Texas gov. tries to woo business away from Calif.


Perry is promising better business conditions in Texas. And because of recent California tax hikes, some experts think he might find a few takers.

In a portion of the radio ad that's airing in California, the Texas governor says, "Building a business is tough, but I hear building a business in California is next to impossible. And I have a message California businesses -- come check out Texas." The ad is aimed at attracting California's billion dollar companies to Texas.

This is not the governor's first visit to the Golden State. He touts his state where there is no state income tax, labor costs are cheaper, and business regulations more lax.

Golden Gate University marketing and consumer psychologist professor Kit Yarrow says the governor has a point, and might be successful in poaching some businesses, "There's an opportunity with our big increase in taxes and cutbacks on services," she said. "I think the time is now."

Governor Jerry Brown isn't taking Governor Perry's trip serious, "Those Texans who move here, they don't wanna go back," he said. "Who would wanna spend their summers in 110 degree heat inside some kind of fossil fuel air conditioner?"

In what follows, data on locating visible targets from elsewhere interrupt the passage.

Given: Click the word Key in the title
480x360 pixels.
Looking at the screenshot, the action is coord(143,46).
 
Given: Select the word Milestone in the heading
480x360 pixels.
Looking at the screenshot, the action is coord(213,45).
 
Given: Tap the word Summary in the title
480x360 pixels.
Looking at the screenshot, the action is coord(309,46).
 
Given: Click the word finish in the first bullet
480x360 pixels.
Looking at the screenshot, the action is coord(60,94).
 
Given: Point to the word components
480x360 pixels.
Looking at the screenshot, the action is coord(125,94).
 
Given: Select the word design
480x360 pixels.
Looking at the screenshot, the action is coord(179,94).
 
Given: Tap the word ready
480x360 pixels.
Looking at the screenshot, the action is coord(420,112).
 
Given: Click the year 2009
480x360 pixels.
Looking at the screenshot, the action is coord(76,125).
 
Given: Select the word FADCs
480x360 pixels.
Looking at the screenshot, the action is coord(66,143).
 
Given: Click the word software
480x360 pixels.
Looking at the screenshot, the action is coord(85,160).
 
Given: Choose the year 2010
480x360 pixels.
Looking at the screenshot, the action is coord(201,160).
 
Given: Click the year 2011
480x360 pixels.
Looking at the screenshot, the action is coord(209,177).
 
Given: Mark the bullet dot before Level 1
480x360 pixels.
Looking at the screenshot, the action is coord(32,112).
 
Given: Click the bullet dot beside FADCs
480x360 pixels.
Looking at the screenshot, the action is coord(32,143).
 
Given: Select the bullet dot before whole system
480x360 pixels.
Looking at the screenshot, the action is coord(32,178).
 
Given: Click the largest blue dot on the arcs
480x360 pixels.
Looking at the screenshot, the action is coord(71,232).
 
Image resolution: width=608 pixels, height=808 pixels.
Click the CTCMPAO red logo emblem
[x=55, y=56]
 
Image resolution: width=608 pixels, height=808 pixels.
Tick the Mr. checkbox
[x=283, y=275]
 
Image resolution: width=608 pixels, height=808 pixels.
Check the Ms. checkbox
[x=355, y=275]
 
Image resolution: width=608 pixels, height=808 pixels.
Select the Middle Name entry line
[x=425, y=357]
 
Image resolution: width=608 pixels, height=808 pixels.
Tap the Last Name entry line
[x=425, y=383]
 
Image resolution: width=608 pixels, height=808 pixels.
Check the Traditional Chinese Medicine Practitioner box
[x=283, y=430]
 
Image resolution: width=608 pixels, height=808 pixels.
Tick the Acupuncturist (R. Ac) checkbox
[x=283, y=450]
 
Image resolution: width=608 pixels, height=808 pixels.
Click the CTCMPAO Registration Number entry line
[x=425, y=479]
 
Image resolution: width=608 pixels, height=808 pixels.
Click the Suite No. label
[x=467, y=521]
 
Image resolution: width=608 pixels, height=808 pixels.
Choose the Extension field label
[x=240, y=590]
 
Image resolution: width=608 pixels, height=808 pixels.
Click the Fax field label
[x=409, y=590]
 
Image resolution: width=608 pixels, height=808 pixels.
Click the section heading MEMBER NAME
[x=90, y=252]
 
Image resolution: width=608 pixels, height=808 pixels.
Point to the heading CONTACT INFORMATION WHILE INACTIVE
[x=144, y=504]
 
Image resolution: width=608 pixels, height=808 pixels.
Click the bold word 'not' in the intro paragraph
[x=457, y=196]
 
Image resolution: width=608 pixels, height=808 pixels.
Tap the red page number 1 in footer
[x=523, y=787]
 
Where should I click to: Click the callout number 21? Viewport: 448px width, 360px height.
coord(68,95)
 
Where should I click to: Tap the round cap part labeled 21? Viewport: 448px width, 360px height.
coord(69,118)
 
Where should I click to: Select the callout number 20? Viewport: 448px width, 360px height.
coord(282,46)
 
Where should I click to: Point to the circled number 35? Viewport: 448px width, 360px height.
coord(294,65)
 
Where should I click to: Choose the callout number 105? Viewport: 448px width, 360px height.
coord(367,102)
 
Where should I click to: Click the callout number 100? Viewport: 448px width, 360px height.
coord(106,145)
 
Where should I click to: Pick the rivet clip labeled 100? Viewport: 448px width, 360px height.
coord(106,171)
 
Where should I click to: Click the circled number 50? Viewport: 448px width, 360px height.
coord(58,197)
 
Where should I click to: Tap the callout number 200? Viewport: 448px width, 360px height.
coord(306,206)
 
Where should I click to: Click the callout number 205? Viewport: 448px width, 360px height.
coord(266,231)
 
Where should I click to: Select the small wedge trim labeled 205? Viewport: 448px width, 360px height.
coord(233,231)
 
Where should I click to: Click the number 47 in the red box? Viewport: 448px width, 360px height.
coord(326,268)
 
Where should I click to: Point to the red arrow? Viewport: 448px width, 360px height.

Still, Bay Area companies like Facebook and eBay have recently set up campuses in Texas. And according to Forbes, San Ramon-based Chevron is moving 800 jobs to Houston.

"I think every company is trying to weigh the costs, which are huge in California, against the benefits, which are also huge," Yarrow said.

And the state still attracts its share of businesses. Web hosting company GoDaddy.com is set to open new offices Monday in Sunnyvale.

"The talent pool here is rich and diverse and the amount of capital is tremendous," VP Steven Aldrich said. "I've been the founder of a few startups, and that capital has come from Silicon Valley. You need to be here to access that."

Governor Perry will be talking to high tech, bio tech and film industry leaders during his three day trip. His visit starts in San Francisco, then on to Silicon Valley and Los Angeles.